Work instruction
Repeat the listing below word for word, stopping after the line that contains "Given: Select Create Holdover in the submenu".

Raw data
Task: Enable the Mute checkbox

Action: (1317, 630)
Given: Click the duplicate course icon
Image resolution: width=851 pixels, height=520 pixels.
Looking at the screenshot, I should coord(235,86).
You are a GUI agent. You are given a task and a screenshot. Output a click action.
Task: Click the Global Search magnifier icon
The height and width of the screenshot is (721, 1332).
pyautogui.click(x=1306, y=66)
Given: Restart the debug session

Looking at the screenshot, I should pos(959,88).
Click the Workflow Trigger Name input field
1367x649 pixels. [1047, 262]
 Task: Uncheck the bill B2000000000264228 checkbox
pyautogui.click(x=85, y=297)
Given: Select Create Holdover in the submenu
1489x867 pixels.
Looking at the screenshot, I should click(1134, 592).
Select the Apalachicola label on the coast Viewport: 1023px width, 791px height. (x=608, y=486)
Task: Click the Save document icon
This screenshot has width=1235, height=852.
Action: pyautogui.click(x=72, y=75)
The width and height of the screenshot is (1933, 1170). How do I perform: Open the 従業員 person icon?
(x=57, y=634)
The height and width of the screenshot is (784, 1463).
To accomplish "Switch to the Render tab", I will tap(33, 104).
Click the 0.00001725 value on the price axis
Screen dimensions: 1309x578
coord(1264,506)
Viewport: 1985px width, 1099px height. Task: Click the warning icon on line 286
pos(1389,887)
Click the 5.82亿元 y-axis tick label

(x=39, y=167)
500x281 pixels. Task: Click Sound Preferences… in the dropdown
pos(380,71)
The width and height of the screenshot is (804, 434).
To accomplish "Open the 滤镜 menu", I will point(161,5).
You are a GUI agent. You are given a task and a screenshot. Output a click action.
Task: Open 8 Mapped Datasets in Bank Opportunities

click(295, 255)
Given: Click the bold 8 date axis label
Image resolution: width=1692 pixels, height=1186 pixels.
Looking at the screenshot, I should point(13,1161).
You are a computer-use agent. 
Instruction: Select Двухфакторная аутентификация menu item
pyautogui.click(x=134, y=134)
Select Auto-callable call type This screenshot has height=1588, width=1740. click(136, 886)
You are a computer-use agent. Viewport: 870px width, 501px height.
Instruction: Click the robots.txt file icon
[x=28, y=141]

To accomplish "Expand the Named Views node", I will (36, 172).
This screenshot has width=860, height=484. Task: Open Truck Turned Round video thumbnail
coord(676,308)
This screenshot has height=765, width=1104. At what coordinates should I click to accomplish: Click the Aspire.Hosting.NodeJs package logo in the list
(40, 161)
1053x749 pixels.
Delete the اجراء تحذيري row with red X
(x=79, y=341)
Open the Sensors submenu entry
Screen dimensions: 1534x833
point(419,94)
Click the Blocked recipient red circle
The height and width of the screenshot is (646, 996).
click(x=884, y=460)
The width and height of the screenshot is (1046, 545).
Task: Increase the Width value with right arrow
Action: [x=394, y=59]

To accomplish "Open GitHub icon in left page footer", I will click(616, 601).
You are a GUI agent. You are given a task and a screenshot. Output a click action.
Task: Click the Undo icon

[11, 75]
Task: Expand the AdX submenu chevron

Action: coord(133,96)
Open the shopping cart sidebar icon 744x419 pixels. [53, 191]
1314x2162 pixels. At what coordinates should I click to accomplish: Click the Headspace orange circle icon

Expected output
Task: Enable the Mute checkbox

Action: (1317, 630)
Given: Click the duplicate course icon
Image resolution: width=851 pixels, height=520 pixels.
Looking at the screenshot, I should coord(235,86).
You are a GUI agent. You are given a task and a screenshot. Output a click action.
Task: Click the Global Search magnifier icon
The height and width of the screenshot is (721, 1332).
pyautogui.click(x=1306, y=66)
Given: Restart the debug session

Looking at the screenshot, I should pos(959,88).
Click the Workflow Trigger Name input field
1367x649 pixels. [1047, 262]
 Task: Uncheck the bill B2000000000264228 checkbox
pyautogui.click(x=85, y=297)
Given: Select Create Holdover in the submenu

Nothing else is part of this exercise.